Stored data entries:
+===+

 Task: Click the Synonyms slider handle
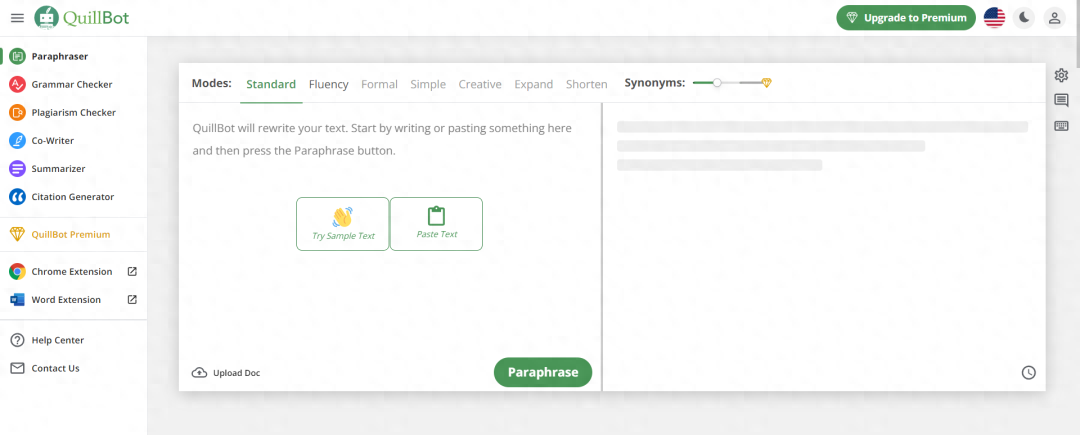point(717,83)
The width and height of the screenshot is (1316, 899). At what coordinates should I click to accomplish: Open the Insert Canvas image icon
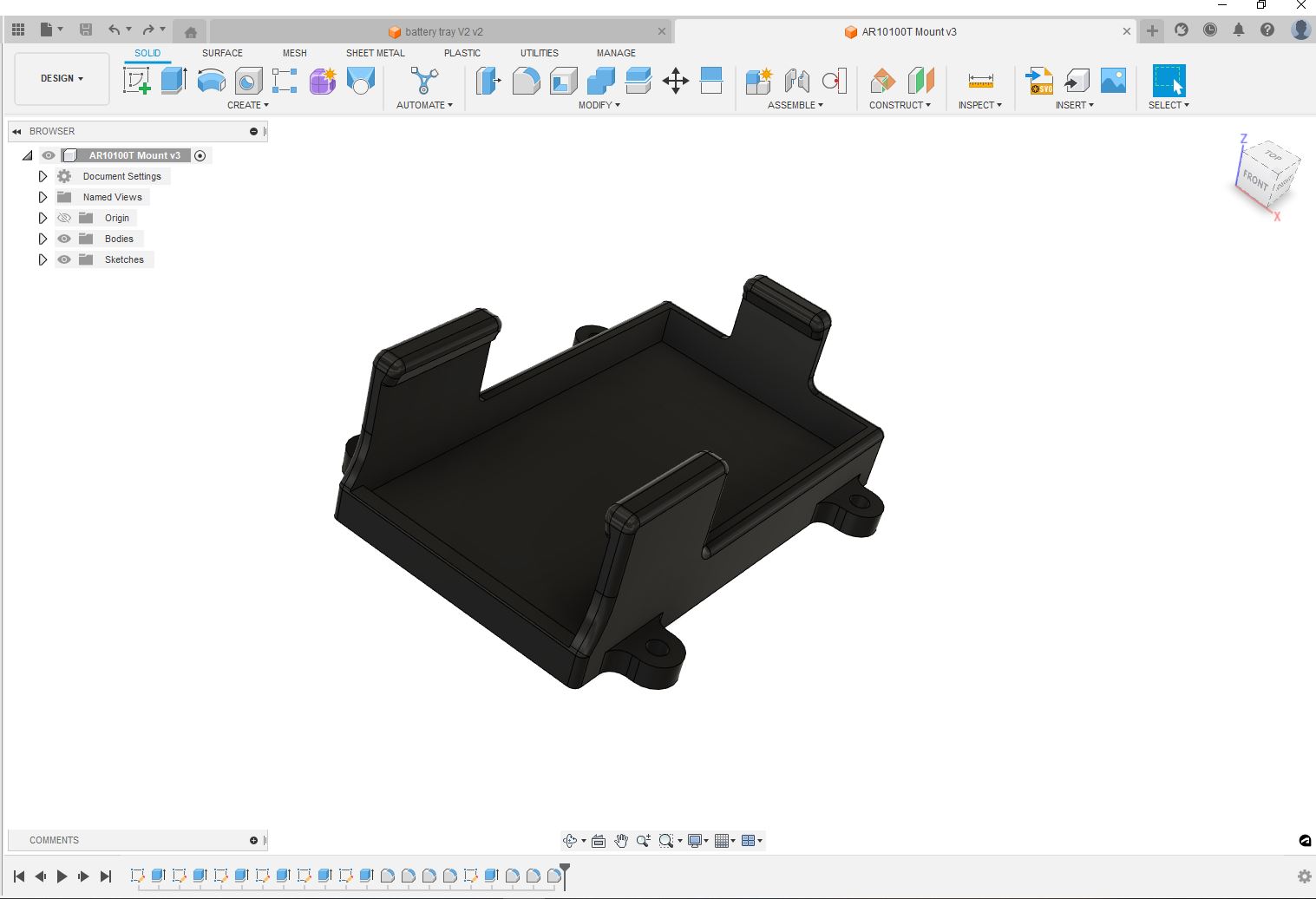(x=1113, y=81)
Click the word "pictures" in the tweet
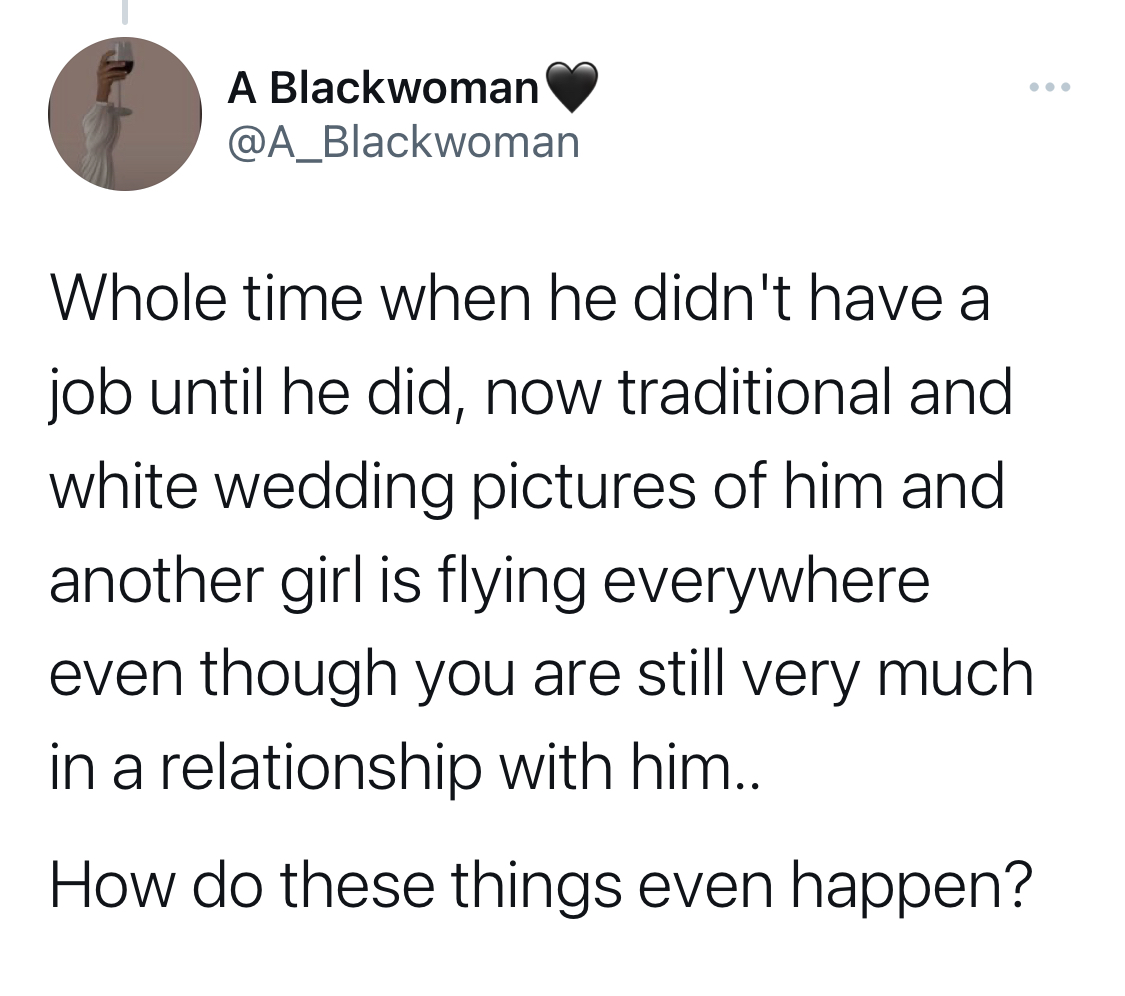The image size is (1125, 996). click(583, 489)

+===+

What you need to do:
Extract word for word every line from the line that contains "The width and" to the final line of the data, both included, and nothing else; skip the pictures.

The answer:
The width and height of the screenshot is (1316, 899). At what coordinates should I click to accomplish: Open the Insert Canvas image icon
(x=1113, y=81)
Click the word "pictures" in the tweet
The image size is (1125, 996). click(583, 489)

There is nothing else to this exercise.